De gedragscodes van de CGR en de GMH verplichten tot vermelding van de samenwerking tussen zorgprofessionals en leveranciers in het Transparantieregister Zorg. Alle op geld waardeerbare afspraken die een totaalbedrag van € 500,- per kalenderjaar overstijgen, moeten worden gemeld. Meestal wordt in een contract tussen de leverancier en de zorgaanbieder vastgelegd dat de leverancier deze melding doet. Let wel: je bent als zorgprofessional zelf verantwoordelijk om na te gaan of de melding heeft plaatsgevonden, als de leverancier dit niet heeft gedaan, is het advies dit zelf te doen. 
Melden kan via www.transparantieregister.nl/informatie-voor-zorgaanbieders of direct via deze link (inloggen mijnrgs.nl of DigiD). Klinische trials hoeven niet gemeld te worden in het Transparantieregister. Er wordt een Landelijk Trial Register opgericht waarin deze trials kunnen worden aangemeld, zie ook veelgestelde vragen over belangenverstrengeling. 

Interne transparantie: samenwerkingen melden binnen de eigen instelling

Volgens de GMH moet je niet alleen intern melding maken van samenwerking, maar ook om toestemming vragen zodat er binnen de eigen organisatie zicht is op interacties met leveranciers. De raad van bestuur wil ook zicht op deze samenwerkingen omdat ze volgens de Wet Kwaliteit Klachten en Geschillen in de Zorg verantwoordelijk zijn voor handelingen van de aan de instelling verbonden zorgprofessionals. Het verplicht melden geldt voor alle zorgprofessionals ongeacht of er sprake is van een dienstverband of van vrij beroep. 

Nevenwerkzaamheden en -inkomsten
Afhankelijk van de setting waarin wordt gewerkt, gelden voor het melden van nevenwerkzaamheden andere regels: zie daarvoor je arbeidsvoorwaarden of overeenkomst met het msb. De juristen van ons Kennis- en dienstverleningscentrum raden aan om nevenwerkzaamheden altijd te melden aan je werkgever om discussies achteraf te voorkomen. Een medisch specialist die nevenwerkzaamheden meldt bij het msb, hoeft niet niet alsnog bij de raad van bestuur te doen, mits hierover afspraken zijn gemaakt tussen het msb en de raad van bestuur.

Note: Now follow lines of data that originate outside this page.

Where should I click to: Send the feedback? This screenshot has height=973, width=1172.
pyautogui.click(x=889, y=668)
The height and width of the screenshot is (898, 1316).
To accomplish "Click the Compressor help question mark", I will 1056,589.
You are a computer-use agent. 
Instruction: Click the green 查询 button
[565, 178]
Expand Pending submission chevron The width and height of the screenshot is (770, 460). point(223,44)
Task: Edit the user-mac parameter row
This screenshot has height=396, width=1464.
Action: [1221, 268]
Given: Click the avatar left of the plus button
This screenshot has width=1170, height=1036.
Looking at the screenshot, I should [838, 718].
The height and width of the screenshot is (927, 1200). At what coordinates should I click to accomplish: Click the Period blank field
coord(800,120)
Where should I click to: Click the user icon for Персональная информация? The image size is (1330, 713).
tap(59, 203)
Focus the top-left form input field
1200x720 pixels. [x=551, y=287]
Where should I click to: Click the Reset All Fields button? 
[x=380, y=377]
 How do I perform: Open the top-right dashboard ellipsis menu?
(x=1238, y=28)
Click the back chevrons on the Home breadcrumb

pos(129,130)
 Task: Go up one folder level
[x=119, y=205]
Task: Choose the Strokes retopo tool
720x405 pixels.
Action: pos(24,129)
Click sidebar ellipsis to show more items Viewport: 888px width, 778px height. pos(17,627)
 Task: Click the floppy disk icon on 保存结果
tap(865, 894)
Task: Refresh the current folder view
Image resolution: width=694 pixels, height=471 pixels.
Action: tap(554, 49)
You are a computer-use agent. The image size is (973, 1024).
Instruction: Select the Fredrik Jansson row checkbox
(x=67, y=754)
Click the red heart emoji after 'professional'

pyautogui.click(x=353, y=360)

Relevant voor medisch specialisten in dienstverband is de Wet transparante en voorspelbare arbeidsvoorwaarden die geldt sinds 1 augustus 2022. Hierin staat dat werkgevers nevenwerkzaamheden niet meer mogen verbieden tenzij de werkgever daarvoor een objectieve rechtvaardigheidsgrond heeft. Bijvoorbeeld als de nevenwerkzaamheden een negatieve impact hebben op je gezondheid en veiligheid, wanneer de vertrouwelijkheid van bedrijfsinformatie in het geding is, er mogelijk sprake is van belangenconflicten, of als je met je nevenwerkzaamheden een wettelijk voorschrift overtreedt. 

Individuele schriftelijke verklaringen

De Federatie raadt besturen van vms, msb, vmsd, stafconventen en medische staven in ggz-instellingen aan om regelmatig intern een uitvraag te doen naar samenwerkingen met leveranciers, maar ook naar (andere) nevenwerkzaamheden en -inkomsten van alle leden, liefst via individuele schriftelijke verklaringen. Het advies is om in deze verklaringen een verplichting op te nemen om  samenwerkingen en nevenwerkzaamheden te melden. Als er nog geen procesafspraken zijn gemaakt met de raad van bestuur, dan raadt de Federatie aan om dit alsnog te doen.